The story goes that Edwin Land's three-year-old daughter asked him, on a family vacation in Santa Fe in 1943, why she could not see the photograph he had just taken. Land, who was already a successful inventor, spent the walk back to the hotel working out the chemistry of instant development. Four years later, the first Polaroid camera went on sale. The question a child asked on a New Mexico afternoon eventually became a $3 billion company.

The Polaroid experience was unlike anything else in photography. You pressed the shutter. The camera whirred. A white rectangle emerged from the slot. And then, over sixty seconds, an image materialized — colors bleeding into place like a watercolor painting itself into existence.

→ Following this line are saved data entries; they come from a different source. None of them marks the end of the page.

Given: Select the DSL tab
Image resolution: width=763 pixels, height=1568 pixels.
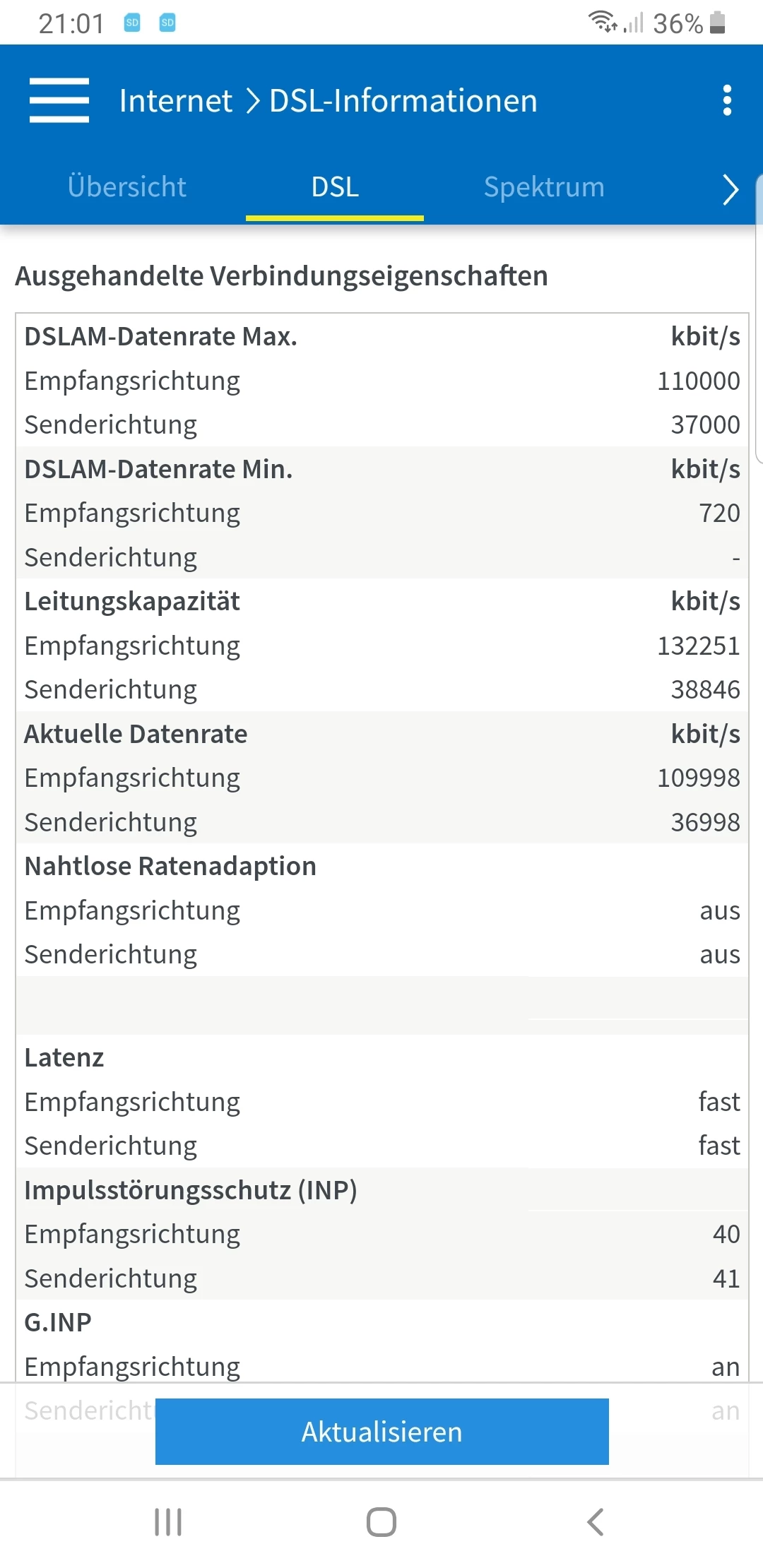Looking at the screenshot, I should [335, 187].
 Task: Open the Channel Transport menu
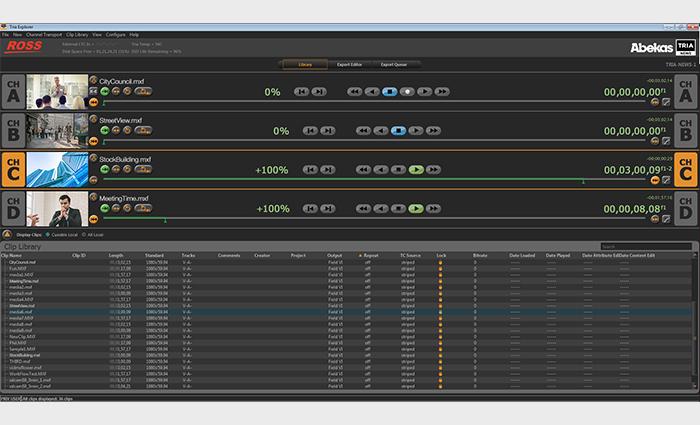coord(42,34)
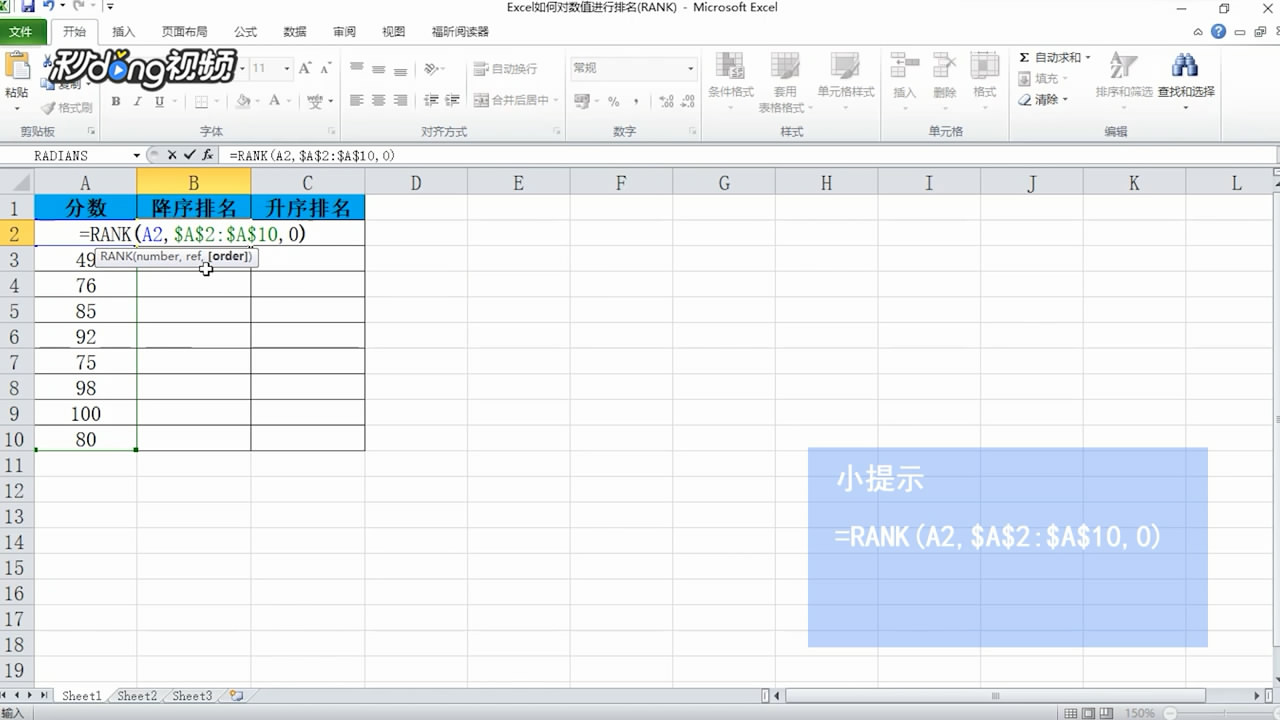
Task: Switch to the Sheet2 worksheet tab
Action: click(x=136, y=695)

Why Polaroid Was Different

  • No film to develop, no waiting for prints — the photograph existed in your hand immediately
  • Each photo was an original — there was no negative, no duplicate, no copy
  • The white border became a frame, and people wrote names and dates on it in ballpoint pen
  • The image developed visibly over 60 seconds, and watching it appear was half the magic
  • Shaking the photo became an iconic gesture, though Polaroid said it was unnecessary

You shook the photo. Polaroid's engineers insisted this was unnecessary and might even damage the image, but you shook it anyway, the way your mother shook it, because the ritual was part of the experience. Shake, peek, shake, peek. And then: there it was. Your family at the beach. Your birthday cake. Your dog on the porch. Not perfect — Polaroid colors ran warm and slightly dreamy, with a softness that digital photography would later spend years trying to imitate with filters.

The Polaroid Timeline

  1. 1947: Edwin Land demonstrates instant photography to the Optical Society of America
  2. 1948: The Polaroid Model 95 goes on sale — the first instant camera
  3. 1972: The SX-70 introduces the iconic folding design and self-developing film
  4. 1977: The OneStep becomes the best-selling camera in America
  5. 2001: Polaroid files for bankruptcy as digital cameras take over
  6. 2017: Polaroid Originals relaunches, producing new film for vintage cameras

The Polaroid photograph was an object in a way that a digital image is not. It had weight. It had texture. It faded in a particular way over decades, the colors shifting toward amber, the whites yellowing, the whole image acquiring the patina of time. A box of old Polaroids is a time machine you can hold in your lap.

A Polaroid was the only photograph that was also a performance — you watched it come into existence, and the watching was part of the memory.